In numerous youtube videos created and posted by persons who have MG, individuals affected with the disease share their personal stories—describing not only their unusual-seeming symptoms, but also their perplexity and fears before finally receiving a correct diagnosis, sometimes after being misdiagnosed a number times. In one video, a patient describes how she went to the ER for a choking episode, where she was told that it had most likely been brought on by “depression and anxiety.”
One reason that MG is often misdiagnosed is the rarity of the disease: in the United States, only 36,000 to 60,000 persons have MG. (By comparison, about 1 million Americans have Parkinson’s disease, and approximately 300,000 Americans have multiple sclerosis.) This may make it easy for non-neurologist physicians to overlook atypical symptoms (eg, signs other than the characteristic drooping eyes) or to attribute them to myopathies other than MG.
Further confounding the picture, early in the disease course patients may spontaneously experience a lengthy remission, only to have the disease recur after years of being symptom-free. The disease course varies but is usually progressive, with atrophy of the most significantly involved muscles setting in after 15 to 20 years. The disease may be limited to ocular muscles in a large percentage of patients, but in others it may progress to a generalized MG (ie, involving multiple muscle groups)—and a substantial percentage of patients will undergo the life-threatening respiratory failure of myasthenic crisis at least once in the course of their disease.

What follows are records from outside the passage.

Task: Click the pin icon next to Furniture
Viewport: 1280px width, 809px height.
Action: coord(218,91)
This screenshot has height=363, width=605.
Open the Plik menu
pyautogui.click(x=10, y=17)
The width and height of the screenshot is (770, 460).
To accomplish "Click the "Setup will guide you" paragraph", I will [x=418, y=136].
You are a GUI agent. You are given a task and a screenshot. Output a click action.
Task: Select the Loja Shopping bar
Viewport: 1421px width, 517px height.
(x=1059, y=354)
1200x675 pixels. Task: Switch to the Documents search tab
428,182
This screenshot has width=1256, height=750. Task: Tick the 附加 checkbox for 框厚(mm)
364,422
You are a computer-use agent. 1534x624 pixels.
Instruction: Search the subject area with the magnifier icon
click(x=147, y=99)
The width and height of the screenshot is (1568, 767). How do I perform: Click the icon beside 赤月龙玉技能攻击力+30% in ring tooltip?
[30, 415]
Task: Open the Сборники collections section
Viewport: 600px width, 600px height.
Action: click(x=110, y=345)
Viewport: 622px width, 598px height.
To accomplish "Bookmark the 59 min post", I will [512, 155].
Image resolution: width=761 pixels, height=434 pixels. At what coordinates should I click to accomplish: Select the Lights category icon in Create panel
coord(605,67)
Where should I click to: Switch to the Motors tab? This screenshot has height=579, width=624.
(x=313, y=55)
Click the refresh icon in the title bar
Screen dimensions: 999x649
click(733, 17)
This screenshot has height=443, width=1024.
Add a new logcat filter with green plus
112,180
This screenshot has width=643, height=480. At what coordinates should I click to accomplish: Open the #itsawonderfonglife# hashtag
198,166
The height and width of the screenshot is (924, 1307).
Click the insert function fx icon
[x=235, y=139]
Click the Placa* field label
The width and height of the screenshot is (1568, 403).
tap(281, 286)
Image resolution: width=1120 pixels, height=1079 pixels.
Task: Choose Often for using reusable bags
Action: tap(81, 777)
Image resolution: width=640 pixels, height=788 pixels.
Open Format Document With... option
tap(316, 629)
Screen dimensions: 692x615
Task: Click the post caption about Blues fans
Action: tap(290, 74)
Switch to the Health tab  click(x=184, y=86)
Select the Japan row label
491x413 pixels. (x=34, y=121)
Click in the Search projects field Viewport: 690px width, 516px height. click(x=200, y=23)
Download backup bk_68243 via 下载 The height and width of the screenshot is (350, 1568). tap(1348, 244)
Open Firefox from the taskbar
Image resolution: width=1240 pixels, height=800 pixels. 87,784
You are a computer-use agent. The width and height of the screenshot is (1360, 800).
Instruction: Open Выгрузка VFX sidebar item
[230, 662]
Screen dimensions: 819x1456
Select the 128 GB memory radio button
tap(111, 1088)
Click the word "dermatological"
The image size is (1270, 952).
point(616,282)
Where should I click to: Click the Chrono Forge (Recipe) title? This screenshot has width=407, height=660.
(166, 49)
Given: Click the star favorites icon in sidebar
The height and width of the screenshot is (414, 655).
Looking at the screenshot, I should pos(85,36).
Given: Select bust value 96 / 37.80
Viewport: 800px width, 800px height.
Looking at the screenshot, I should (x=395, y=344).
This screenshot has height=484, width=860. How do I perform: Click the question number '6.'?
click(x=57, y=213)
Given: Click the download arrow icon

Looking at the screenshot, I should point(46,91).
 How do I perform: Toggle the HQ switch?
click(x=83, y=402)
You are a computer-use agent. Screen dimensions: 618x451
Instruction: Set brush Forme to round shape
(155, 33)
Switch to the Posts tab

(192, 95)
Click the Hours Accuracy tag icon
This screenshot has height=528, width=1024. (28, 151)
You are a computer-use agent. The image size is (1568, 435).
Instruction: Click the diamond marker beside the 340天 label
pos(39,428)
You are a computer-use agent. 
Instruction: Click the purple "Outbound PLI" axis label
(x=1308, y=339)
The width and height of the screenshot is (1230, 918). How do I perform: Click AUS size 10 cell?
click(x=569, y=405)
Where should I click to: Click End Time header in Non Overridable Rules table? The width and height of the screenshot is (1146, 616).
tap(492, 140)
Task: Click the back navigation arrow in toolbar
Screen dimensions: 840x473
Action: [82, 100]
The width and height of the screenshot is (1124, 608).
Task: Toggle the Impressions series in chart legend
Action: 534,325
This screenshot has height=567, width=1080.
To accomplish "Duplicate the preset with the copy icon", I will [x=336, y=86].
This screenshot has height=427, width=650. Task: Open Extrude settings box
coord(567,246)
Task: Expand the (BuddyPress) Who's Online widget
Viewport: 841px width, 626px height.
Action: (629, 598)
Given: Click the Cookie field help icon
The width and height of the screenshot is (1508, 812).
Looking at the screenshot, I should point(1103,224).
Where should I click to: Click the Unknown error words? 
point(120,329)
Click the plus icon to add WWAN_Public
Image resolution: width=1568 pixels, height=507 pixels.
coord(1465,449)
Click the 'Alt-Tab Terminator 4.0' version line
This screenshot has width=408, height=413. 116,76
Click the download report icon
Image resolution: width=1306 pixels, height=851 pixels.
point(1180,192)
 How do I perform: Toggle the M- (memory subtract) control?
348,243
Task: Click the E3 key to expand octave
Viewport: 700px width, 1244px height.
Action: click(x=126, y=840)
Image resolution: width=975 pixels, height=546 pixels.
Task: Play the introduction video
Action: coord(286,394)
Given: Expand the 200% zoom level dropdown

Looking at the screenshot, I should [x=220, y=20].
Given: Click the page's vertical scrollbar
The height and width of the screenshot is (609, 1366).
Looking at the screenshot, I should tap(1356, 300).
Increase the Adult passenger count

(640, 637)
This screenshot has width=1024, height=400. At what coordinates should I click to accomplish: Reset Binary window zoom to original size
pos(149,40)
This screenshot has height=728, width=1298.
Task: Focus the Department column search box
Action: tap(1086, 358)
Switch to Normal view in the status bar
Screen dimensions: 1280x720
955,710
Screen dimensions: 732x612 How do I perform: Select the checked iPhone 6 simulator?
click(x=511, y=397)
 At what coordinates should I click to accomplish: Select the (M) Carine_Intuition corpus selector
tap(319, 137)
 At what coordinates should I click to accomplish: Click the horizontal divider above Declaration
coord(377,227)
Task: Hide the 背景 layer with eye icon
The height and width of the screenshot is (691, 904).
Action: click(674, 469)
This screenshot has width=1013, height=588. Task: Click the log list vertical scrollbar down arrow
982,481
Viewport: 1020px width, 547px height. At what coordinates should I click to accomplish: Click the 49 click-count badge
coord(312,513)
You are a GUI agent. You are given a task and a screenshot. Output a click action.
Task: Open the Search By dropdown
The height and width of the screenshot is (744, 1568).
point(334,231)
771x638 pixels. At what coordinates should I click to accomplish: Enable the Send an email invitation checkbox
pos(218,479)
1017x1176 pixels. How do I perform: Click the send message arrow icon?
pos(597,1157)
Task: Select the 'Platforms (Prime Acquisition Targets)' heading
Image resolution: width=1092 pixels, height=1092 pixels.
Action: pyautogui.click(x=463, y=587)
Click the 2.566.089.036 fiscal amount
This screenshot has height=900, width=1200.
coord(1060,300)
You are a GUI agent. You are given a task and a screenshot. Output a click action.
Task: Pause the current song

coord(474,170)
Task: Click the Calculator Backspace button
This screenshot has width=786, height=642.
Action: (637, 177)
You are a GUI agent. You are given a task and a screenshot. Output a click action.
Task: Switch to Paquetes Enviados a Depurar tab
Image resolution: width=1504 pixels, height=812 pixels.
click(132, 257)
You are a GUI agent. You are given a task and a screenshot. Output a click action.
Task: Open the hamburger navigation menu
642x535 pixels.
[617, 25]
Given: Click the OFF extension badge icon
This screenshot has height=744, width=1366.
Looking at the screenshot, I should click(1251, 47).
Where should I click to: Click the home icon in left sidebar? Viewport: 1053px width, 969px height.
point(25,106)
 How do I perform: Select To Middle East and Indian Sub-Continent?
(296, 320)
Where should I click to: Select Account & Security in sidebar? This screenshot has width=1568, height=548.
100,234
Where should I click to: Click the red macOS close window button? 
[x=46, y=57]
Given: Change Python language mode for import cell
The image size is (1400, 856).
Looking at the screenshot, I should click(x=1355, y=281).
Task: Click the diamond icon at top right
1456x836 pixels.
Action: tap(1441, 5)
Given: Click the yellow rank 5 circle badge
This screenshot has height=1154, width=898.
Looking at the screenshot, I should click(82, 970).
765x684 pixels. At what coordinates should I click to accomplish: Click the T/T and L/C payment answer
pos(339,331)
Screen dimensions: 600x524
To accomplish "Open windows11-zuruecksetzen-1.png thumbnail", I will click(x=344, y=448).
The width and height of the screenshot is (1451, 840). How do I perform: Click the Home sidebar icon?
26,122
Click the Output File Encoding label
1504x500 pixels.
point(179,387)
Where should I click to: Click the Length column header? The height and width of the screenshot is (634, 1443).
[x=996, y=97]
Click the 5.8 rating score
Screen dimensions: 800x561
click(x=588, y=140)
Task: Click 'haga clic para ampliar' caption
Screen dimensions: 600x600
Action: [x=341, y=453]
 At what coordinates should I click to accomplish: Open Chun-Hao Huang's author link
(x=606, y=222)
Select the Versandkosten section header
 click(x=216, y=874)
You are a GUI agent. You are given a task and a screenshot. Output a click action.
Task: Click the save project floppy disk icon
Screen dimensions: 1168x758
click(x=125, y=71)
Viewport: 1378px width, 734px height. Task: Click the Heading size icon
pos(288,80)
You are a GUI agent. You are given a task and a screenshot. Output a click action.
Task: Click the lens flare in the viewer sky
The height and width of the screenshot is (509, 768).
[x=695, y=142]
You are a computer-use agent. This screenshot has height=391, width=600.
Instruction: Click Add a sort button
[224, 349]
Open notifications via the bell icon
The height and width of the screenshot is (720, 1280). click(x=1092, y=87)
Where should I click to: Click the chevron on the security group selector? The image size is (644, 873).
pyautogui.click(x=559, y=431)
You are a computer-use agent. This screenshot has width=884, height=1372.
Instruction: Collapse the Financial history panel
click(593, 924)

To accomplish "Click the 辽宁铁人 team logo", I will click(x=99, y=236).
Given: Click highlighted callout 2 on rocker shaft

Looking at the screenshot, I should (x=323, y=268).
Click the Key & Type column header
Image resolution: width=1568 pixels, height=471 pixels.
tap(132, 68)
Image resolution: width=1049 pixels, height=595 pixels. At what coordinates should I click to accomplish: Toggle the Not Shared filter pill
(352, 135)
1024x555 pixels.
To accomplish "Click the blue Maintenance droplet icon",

With treatment, the prognosis for persons with MG is excellent. In the majority of patients receiving treatment, symptoms may be greatly improved, allowing persons with the disease to lead normal or near-normal lives. Approximately 80% of patients will experience remission (ie, at least 6 months with no symptoms) with pharmacologic therapy, while thymectomy may allow stable, complete remission (permanent absence of symptoms) in about half of the patients who undergo the procedure.
Despite this success, there remains a smaller percentage of patients with severe MG that is refractory to conventional treatment. For those who are among this minority, intolerable medication side effects, increased suffering and debility from the disease, and the threat of death due to respiratory failure are highly urgent concerns that require solutions. Recently, efforts have been made to investigate clinical features of these patients to help address their unmet needs and to customize treatment strategies. With the results of such recent investigations in mind, alternative treatments need to be sought for these individuals whom conventional therapy has failed.